Infographic: Antibiotic prescribing 'decreasing faster than ever'

Analysis of GP prescribing data from August 2010 to August 2016 reveals significant improvement in antibiotic prescribing practice over the past year, but persistent regional variation in prescribing rates across the country.

GP practices in the most deprived areas of the country are still prescribing significantly more antibiotics than the average, the analysis shows.

Tendring—a district in Essex known for high deprivation and an elderly population—is the highest prescribing district in the country, prescribing 40% more antibiotics than the average. Of the 326 districts in England, 37 still noted an increase in antibiotic prescribing over the past year.

However, Rochdale in Greater Manchester, Halton in Cheshire, and Wakefield in West Yorkshire, which ranked in the top ten highest prescribing in 2014-2015, all showed double-digit percentage decreases in antibiotic prescribing over the past year. Overall, 14 districts reduced their prescribing by more than 10%.

"We see the findings as hugely encouraging, a combination of a reduction in prescribing as well as reduced seasonal variation seems to indicate the message is getting through to GP surgeries and we applaud their work in reducing antibiotic prescribing," said Professor Colin Garner, chief executive of Antibiotic Research UK.

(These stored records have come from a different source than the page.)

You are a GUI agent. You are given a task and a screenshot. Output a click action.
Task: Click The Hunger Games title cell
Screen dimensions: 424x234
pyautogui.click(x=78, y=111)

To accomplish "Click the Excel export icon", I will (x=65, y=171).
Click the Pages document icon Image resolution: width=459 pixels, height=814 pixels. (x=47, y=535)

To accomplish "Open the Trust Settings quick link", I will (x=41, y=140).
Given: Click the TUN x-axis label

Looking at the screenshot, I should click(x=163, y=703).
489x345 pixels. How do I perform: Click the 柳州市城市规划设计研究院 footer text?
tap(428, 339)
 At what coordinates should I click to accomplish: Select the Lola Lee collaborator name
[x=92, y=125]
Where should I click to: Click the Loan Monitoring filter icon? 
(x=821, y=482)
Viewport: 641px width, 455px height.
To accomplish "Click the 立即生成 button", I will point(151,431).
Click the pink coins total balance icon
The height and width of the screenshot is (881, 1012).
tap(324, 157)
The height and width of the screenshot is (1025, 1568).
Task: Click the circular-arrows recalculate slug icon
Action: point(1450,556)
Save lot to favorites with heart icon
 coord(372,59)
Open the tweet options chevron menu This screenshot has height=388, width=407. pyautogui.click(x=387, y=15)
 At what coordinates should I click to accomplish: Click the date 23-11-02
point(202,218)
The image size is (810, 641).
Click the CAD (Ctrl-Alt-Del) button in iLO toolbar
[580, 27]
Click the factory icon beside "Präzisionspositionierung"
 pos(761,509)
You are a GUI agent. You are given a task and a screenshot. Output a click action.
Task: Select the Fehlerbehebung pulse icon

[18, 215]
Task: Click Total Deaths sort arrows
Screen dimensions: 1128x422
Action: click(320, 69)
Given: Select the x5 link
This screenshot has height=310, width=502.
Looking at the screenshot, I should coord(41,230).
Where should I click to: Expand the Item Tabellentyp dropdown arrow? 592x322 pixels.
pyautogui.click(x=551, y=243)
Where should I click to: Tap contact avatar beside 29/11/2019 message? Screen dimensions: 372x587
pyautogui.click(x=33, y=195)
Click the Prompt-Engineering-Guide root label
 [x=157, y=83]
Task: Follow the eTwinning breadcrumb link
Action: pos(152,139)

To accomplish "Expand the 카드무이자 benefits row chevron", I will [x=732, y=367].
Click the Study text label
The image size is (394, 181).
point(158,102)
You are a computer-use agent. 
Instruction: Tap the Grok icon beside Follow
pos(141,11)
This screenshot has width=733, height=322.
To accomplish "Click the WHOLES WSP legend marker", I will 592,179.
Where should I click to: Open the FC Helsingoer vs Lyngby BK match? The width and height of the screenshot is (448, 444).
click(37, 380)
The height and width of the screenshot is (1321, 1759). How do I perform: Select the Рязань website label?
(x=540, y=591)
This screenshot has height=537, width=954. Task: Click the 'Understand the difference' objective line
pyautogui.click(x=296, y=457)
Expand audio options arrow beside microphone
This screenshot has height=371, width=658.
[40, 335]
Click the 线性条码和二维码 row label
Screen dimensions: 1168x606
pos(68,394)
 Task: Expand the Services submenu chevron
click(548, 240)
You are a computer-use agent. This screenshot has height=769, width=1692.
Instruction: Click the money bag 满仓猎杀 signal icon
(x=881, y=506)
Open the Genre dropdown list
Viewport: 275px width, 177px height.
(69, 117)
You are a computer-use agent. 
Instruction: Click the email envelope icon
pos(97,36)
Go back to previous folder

"Growing resistance to antibiotics is undoubtedly one of the biggest challenges we face globally and it's fantastic to see that GPs and our teams continue to play a huge part in curbing this dangerous trend," added Professor Maureen Baker, chair of the RCGP.

She cautioned that regional variation in prescribing and its link to deprivation "is not altogether surprising and is not necessarily indicative of inappropriate prescribing", but can also be influenced by factors such as the prevalence of long-term conditions in a population.